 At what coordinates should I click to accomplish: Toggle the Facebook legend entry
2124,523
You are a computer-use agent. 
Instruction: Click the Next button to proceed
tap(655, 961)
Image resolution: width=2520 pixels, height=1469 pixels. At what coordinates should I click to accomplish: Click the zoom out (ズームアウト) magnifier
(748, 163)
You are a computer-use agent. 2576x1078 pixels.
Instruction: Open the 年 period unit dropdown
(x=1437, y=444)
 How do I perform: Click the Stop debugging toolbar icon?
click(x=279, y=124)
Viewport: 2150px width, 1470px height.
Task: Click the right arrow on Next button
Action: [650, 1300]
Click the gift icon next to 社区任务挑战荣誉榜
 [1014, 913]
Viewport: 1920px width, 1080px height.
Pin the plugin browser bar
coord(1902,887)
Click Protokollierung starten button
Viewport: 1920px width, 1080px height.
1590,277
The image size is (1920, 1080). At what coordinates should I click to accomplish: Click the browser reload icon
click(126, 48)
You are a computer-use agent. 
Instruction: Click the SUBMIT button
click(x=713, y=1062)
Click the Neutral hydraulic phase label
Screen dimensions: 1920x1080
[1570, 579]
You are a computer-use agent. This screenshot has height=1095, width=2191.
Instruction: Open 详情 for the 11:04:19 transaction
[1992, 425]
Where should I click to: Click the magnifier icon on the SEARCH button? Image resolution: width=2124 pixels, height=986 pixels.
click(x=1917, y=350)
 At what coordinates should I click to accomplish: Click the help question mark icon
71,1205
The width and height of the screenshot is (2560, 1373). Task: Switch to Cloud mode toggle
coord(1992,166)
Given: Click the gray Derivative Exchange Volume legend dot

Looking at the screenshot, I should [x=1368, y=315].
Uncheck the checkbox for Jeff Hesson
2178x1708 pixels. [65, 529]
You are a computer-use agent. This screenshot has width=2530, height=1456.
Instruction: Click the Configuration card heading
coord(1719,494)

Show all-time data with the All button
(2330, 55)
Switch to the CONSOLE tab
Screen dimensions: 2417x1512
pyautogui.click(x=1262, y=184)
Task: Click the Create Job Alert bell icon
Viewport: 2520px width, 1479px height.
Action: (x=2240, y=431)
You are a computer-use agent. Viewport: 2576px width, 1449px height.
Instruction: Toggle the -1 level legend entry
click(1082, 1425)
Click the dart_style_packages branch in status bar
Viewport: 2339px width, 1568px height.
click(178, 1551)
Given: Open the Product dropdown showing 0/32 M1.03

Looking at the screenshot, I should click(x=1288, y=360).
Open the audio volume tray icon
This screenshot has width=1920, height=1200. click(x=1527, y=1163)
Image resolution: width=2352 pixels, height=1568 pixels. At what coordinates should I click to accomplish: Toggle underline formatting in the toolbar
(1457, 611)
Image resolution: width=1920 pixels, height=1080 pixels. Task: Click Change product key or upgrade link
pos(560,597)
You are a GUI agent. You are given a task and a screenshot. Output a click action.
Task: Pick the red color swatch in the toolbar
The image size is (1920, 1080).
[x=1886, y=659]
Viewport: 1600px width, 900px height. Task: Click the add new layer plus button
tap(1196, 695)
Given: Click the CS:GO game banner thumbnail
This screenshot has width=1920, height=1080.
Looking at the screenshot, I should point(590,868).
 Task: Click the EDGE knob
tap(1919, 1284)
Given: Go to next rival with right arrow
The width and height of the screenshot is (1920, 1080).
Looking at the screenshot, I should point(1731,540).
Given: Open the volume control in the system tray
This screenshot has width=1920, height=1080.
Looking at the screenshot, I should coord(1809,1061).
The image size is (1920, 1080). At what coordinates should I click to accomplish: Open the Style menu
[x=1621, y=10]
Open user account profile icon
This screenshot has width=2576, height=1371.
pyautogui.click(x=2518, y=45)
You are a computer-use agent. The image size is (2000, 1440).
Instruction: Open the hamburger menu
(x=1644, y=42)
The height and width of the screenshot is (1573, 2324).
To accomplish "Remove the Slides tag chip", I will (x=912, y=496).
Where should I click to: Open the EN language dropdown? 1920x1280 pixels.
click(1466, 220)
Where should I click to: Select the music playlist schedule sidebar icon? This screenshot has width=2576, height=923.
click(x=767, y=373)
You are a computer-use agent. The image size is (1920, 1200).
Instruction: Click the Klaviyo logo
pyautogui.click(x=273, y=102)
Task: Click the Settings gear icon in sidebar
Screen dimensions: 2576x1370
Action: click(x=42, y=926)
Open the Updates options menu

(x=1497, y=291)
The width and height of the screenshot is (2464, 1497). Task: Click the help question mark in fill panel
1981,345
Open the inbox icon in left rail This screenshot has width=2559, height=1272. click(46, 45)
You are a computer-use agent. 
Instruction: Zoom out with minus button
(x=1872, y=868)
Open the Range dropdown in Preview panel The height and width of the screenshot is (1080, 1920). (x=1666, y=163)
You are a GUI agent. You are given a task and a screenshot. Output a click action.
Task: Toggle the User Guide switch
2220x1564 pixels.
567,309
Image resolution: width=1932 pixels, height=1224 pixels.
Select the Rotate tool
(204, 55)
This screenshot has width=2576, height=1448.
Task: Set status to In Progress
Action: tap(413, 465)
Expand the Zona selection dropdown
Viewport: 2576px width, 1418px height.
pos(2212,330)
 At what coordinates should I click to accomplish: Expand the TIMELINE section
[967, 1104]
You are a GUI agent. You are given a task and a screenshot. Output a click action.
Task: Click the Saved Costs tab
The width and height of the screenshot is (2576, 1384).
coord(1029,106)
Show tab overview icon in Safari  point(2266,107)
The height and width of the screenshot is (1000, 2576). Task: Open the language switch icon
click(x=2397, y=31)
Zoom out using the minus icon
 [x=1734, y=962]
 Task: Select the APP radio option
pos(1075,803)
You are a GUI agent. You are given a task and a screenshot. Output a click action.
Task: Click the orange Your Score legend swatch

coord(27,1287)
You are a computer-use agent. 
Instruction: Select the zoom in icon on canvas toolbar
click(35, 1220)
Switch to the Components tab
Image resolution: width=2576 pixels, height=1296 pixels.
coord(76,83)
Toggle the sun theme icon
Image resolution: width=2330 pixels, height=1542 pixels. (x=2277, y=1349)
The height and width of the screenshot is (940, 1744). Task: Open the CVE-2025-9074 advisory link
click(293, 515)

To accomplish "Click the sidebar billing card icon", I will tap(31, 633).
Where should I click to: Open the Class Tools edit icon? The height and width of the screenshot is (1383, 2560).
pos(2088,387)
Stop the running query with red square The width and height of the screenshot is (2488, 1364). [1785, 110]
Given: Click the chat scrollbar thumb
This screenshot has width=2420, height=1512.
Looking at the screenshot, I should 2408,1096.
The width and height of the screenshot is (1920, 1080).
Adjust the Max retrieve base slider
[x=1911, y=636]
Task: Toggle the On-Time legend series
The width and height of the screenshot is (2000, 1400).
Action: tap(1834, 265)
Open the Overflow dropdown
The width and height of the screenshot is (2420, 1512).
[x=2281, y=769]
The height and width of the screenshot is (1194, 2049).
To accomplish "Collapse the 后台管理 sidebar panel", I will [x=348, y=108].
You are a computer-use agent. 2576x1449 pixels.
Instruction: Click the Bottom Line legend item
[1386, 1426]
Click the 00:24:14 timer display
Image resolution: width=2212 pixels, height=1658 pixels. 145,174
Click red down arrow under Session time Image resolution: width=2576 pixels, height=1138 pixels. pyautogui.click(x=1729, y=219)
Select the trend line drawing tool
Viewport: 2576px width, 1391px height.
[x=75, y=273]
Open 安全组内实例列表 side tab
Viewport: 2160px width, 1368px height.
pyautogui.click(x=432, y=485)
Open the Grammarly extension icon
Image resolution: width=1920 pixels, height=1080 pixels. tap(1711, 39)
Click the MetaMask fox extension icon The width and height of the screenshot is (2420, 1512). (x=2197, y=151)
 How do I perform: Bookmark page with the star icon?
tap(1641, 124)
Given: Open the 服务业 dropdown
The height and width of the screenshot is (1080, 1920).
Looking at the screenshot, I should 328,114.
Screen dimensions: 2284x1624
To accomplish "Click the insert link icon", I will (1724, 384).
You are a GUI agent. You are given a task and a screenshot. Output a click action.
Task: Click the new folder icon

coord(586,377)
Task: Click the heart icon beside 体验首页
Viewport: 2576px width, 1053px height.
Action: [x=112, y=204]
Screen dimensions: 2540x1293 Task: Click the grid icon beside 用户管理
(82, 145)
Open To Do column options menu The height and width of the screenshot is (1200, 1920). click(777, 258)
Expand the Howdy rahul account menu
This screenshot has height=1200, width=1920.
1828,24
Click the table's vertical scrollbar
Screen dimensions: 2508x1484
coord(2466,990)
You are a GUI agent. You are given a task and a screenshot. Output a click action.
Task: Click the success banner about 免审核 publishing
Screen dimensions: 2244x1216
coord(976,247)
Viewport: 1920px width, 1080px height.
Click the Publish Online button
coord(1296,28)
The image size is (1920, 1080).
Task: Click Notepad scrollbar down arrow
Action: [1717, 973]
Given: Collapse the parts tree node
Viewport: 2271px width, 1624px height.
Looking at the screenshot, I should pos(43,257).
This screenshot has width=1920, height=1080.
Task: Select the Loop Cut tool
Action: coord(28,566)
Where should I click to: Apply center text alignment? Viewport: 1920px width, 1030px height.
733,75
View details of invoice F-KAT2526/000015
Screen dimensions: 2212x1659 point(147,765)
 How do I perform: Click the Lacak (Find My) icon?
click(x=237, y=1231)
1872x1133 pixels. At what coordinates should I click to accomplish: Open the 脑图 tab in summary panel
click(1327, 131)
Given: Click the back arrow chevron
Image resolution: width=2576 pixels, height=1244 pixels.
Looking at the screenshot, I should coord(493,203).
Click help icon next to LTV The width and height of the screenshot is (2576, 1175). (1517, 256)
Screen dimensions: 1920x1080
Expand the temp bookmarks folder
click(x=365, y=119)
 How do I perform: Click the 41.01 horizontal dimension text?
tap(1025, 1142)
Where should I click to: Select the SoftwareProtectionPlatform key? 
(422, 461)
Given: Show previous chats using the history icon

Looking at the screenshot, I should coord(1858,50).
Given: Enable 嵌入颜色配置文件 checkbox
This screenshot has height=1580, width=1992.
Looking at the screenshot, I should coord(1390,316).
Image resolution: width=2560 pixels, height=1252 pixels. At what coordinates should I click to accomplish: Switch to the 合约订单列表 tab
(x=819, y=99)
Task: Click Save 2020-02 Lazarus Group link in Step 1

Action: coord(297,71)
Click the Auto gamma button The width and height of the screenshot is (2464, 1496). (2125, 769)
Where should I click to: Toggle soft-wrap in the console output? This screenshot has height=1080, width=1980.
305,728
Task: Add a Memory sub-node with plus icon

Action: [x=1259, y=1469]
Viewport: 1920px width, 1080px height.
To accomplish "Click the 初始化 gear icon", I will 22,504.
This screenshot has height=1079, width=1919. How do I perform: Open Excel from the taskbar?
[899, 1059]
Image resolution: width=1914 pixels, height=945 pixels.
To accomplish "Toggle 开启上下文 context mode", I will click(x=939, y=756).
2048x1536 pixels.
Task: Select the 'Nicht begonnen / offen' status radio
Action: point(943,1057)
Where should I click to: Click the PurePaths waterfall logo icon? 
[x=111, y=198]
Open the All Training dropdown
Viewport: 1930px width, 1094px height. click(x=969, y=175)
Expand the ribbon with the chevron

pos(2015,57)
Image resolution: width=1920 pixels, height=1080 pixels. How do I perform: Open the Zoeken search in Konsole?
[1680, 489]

* _What the task requires_: Figure out how many lines of the material above hold the word "banner", and answer with that number only.

* _Response area_: 2